▶ **Screenshot grounding data**:
--

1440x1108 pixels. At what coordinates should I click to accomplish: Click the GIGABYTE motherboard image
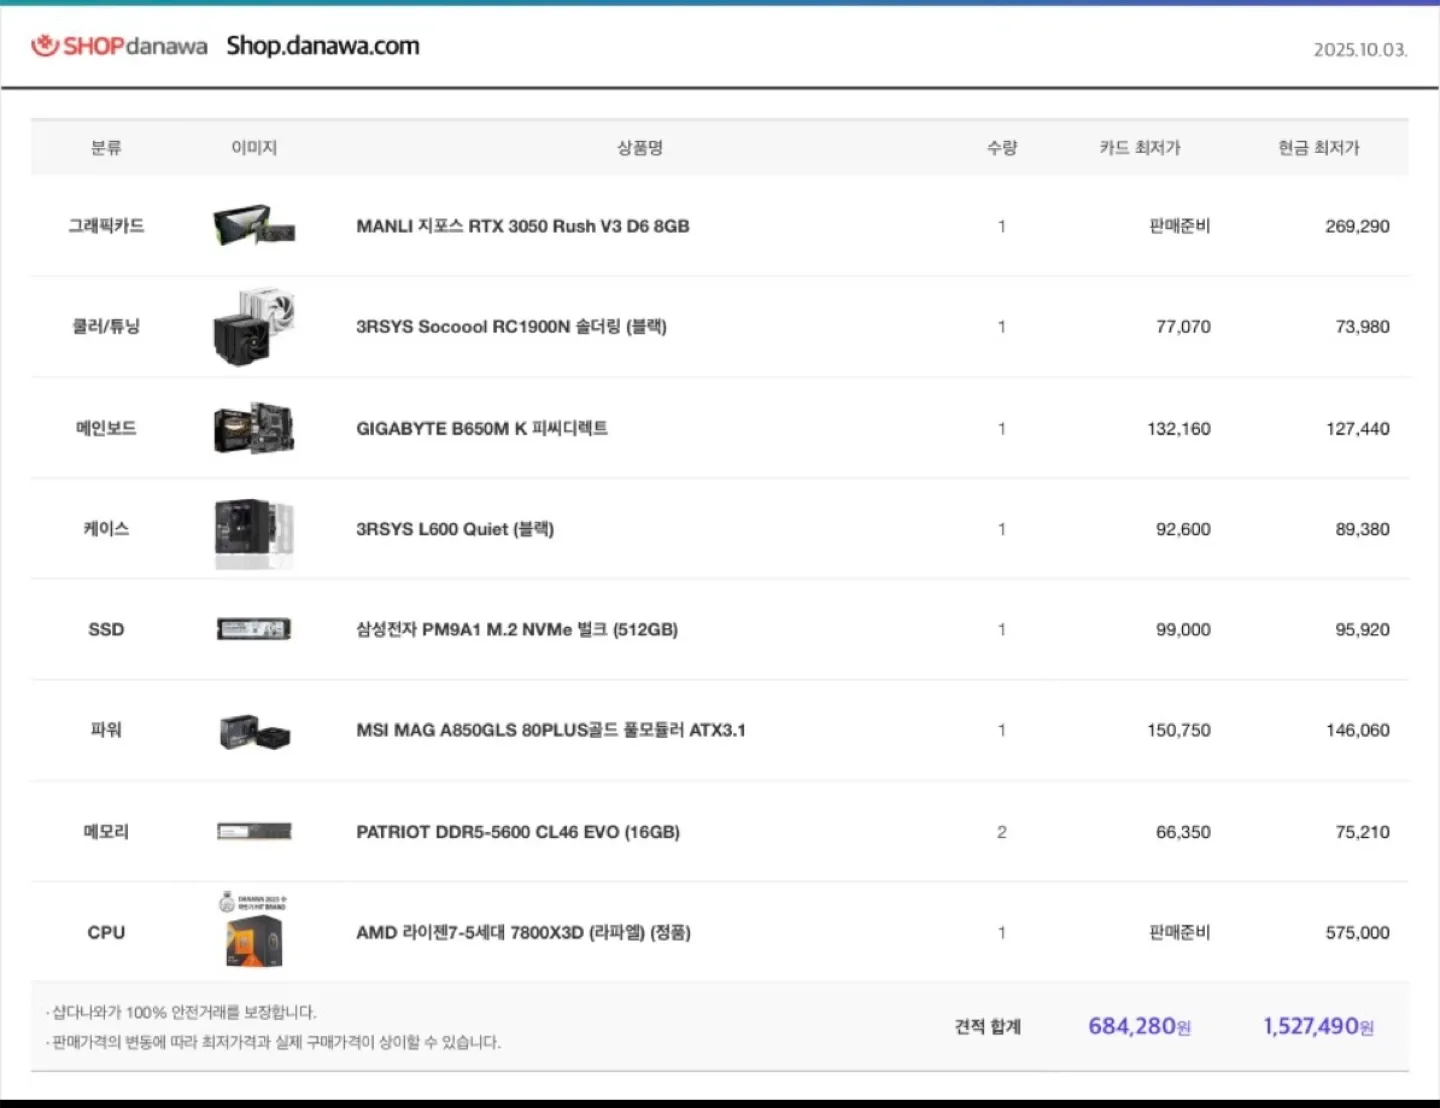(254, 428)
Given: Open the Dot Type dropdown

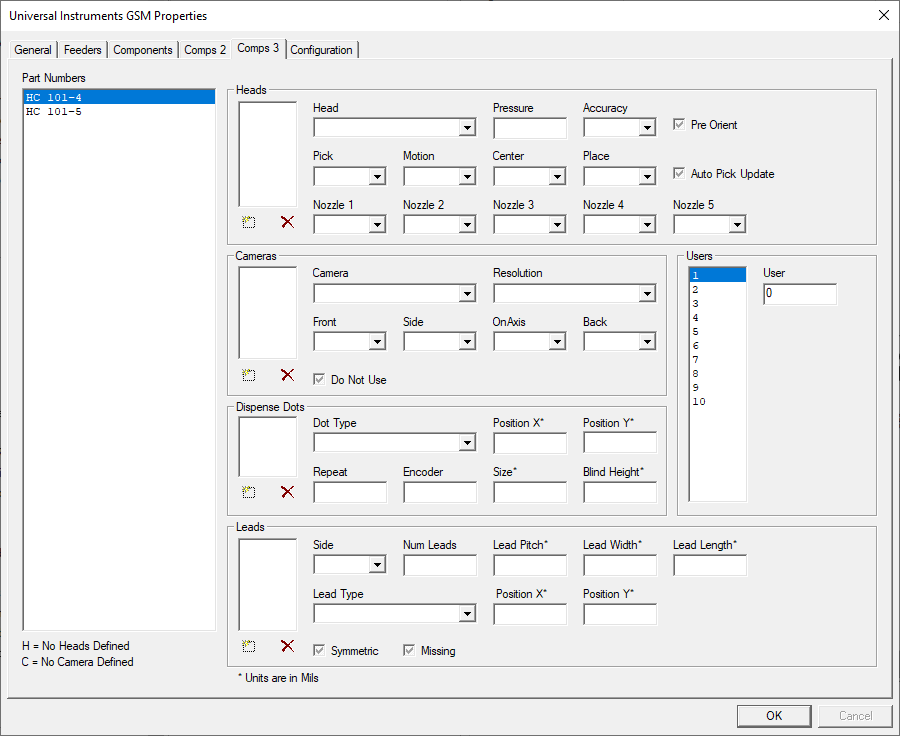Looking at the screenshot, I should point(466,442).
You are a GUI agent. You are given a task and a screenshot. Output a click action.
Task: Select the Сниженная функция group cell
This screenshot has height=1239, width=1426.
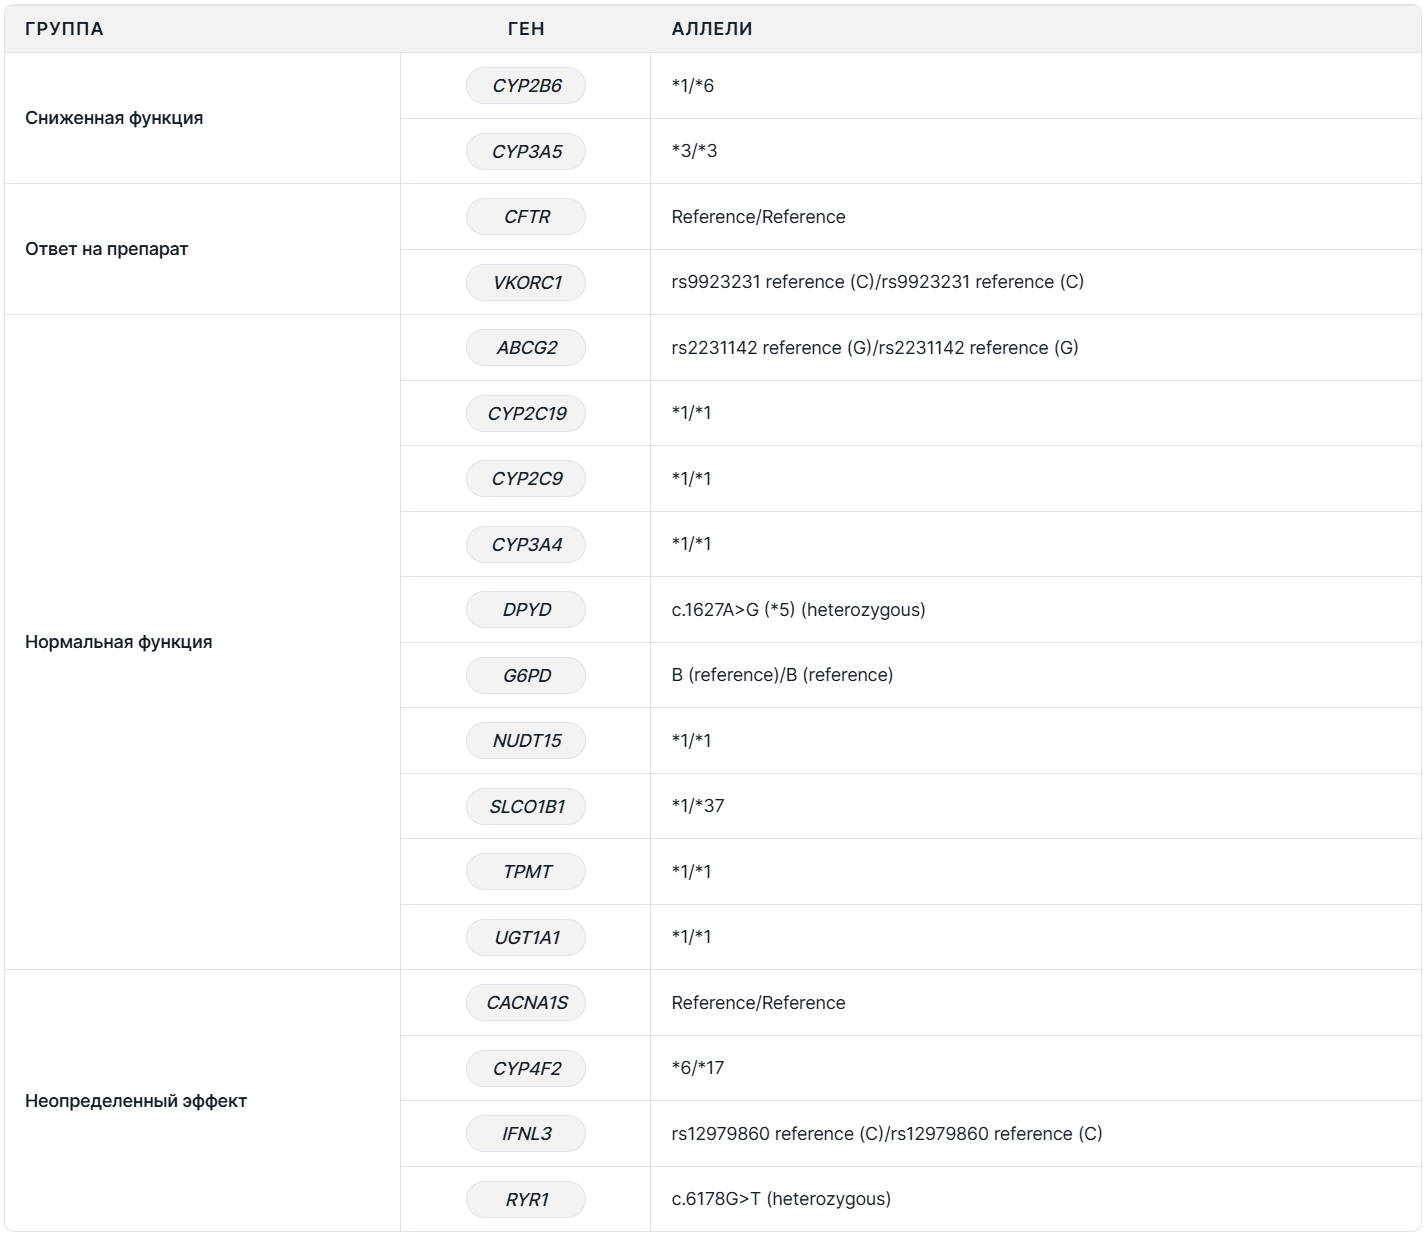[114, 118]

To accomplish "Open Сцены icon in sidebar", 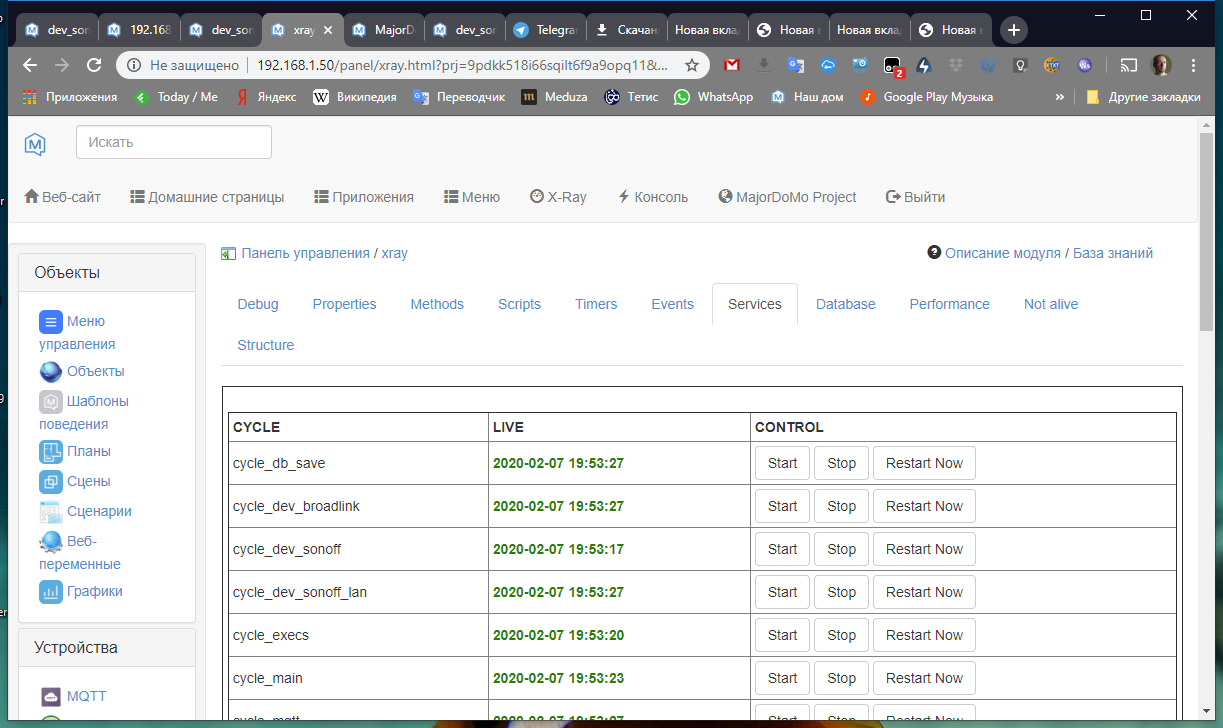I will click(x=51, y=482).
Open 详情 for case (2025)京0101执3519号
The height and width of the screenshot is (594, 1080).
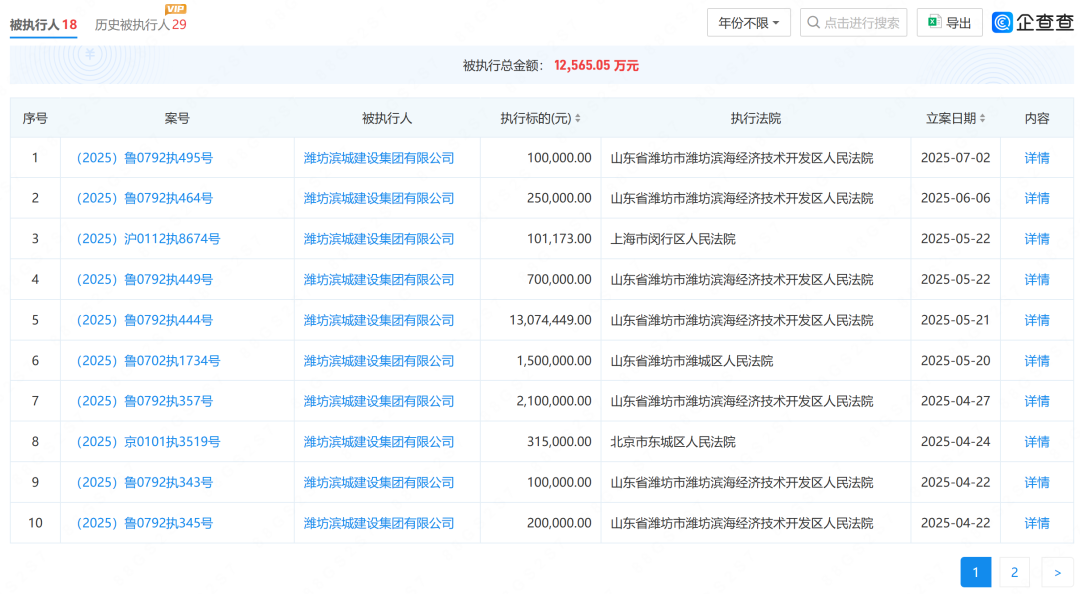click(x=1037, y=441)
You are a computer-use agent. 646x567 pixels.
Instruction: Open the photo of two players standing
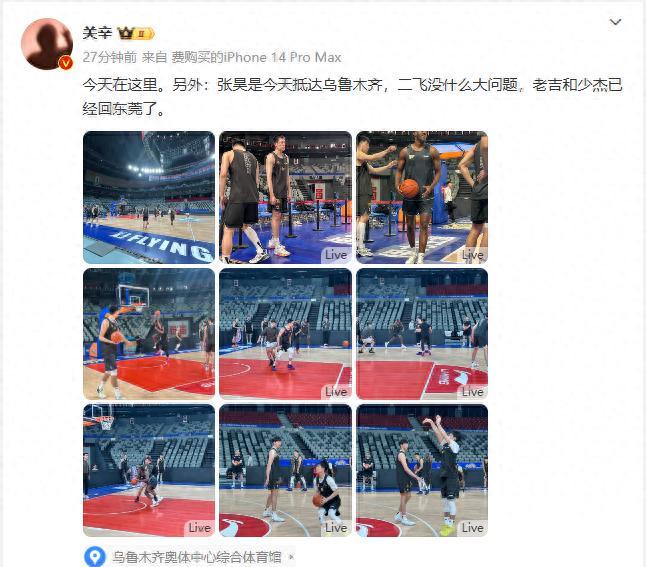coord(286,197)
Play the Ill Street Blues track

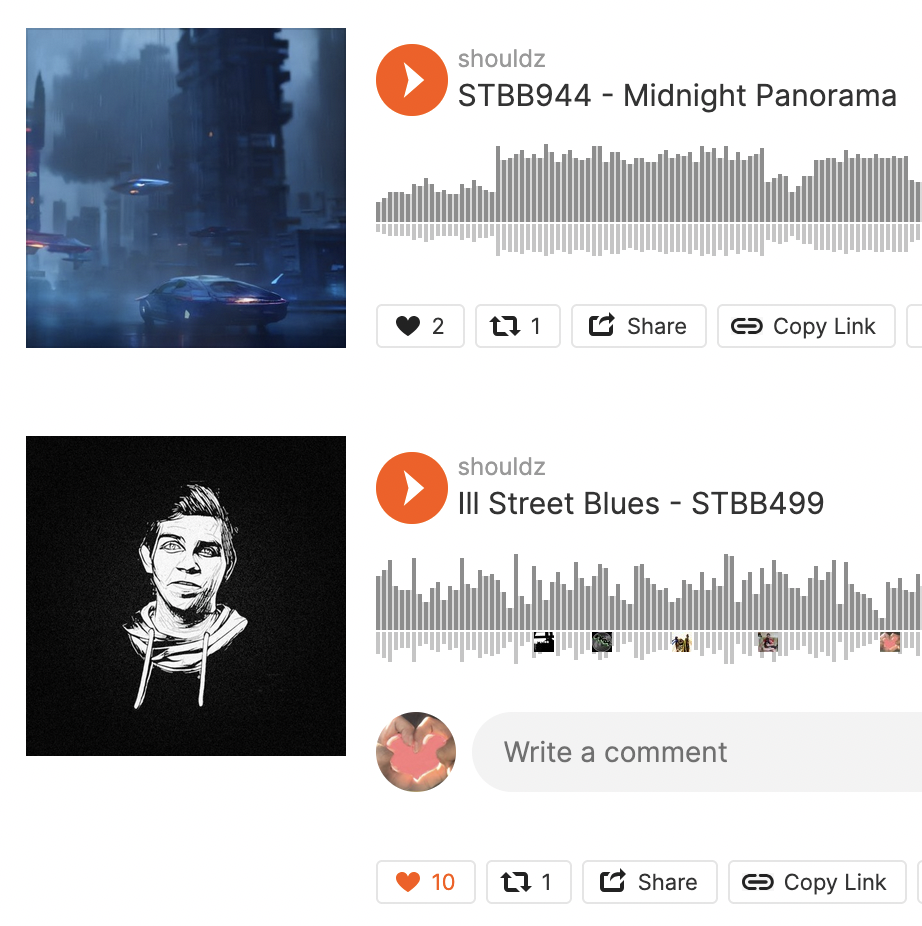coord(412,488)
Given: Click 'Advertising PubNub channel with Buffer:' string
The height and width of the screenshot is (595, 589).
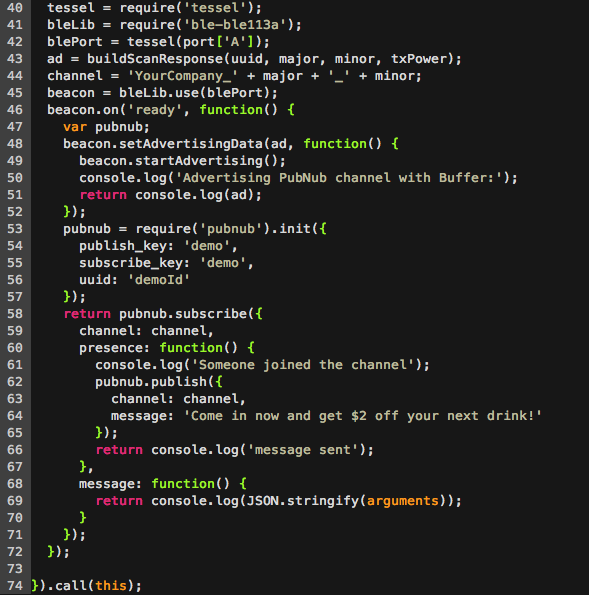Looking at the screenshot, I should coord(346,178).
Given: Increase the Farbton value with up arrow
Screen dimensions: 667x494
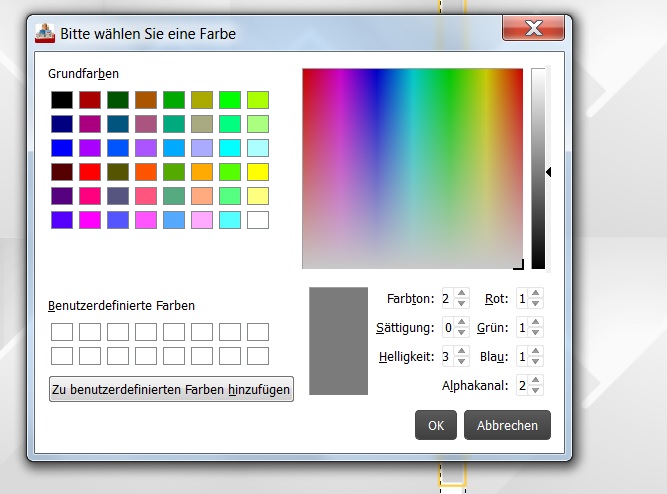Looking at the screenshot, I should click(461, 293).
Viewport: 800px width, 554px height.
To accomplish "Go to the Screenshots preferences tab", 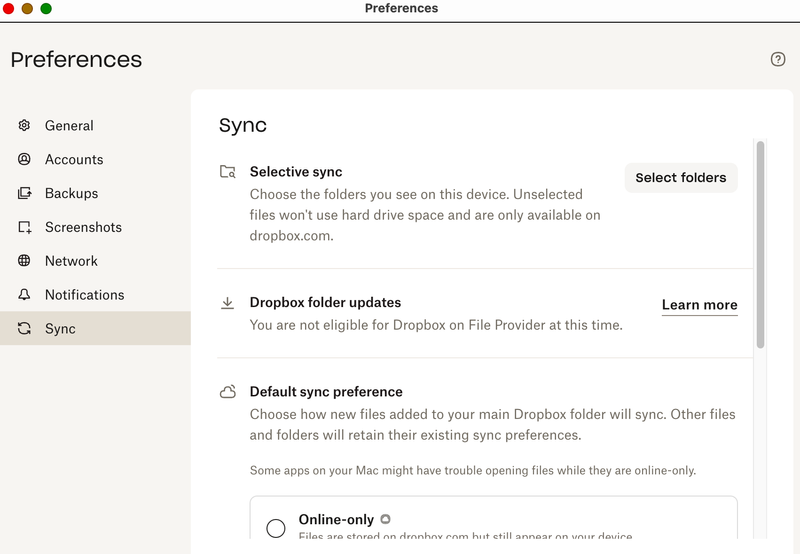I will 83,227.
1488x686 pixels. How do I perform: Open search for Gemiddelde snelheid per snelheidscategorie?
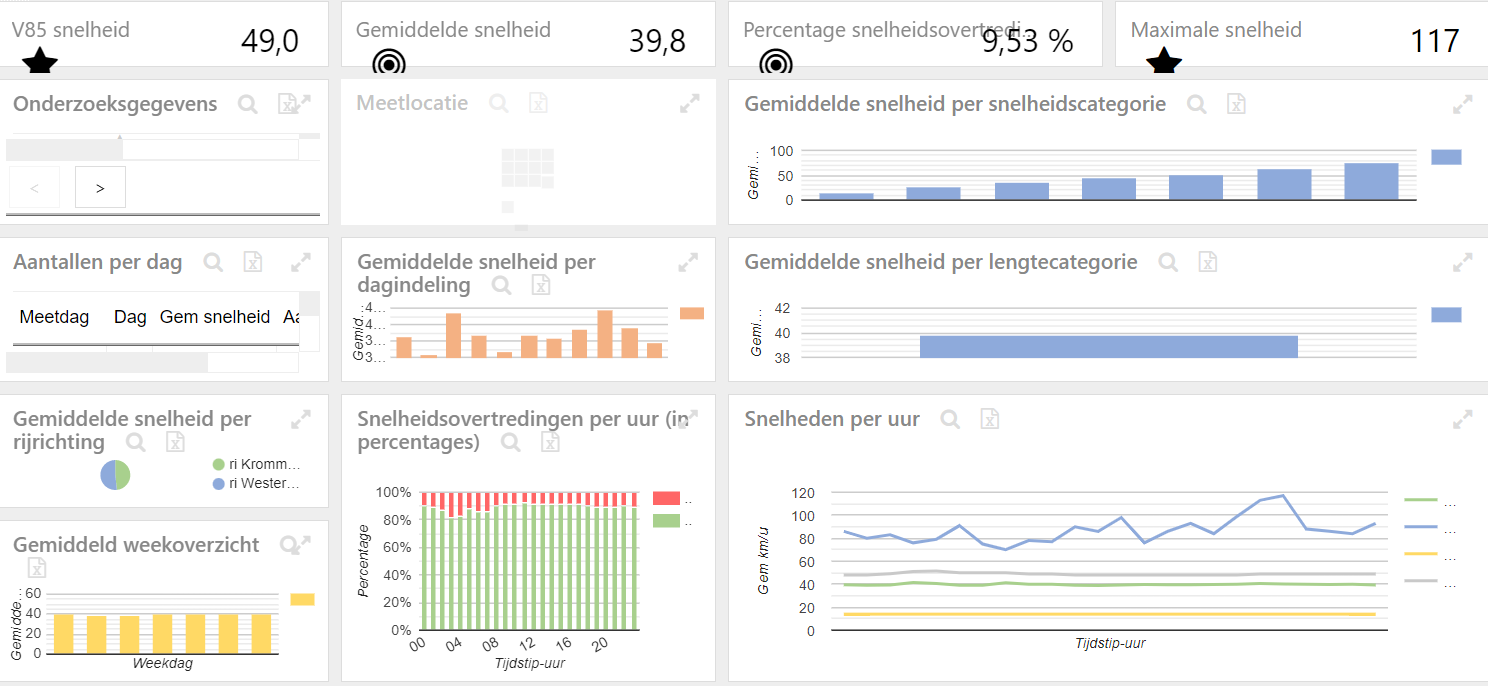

--

▶ **WHAT THE TASK ASKS**: Go through the records above and return each line in which the word "agent" occurs.

▶ **ANSWER TO THE EXERCISE**:
You are a GUI agent. You are given a task and a screenshot. Output a click action.
You are a computer-use agent. 646x567 pixels.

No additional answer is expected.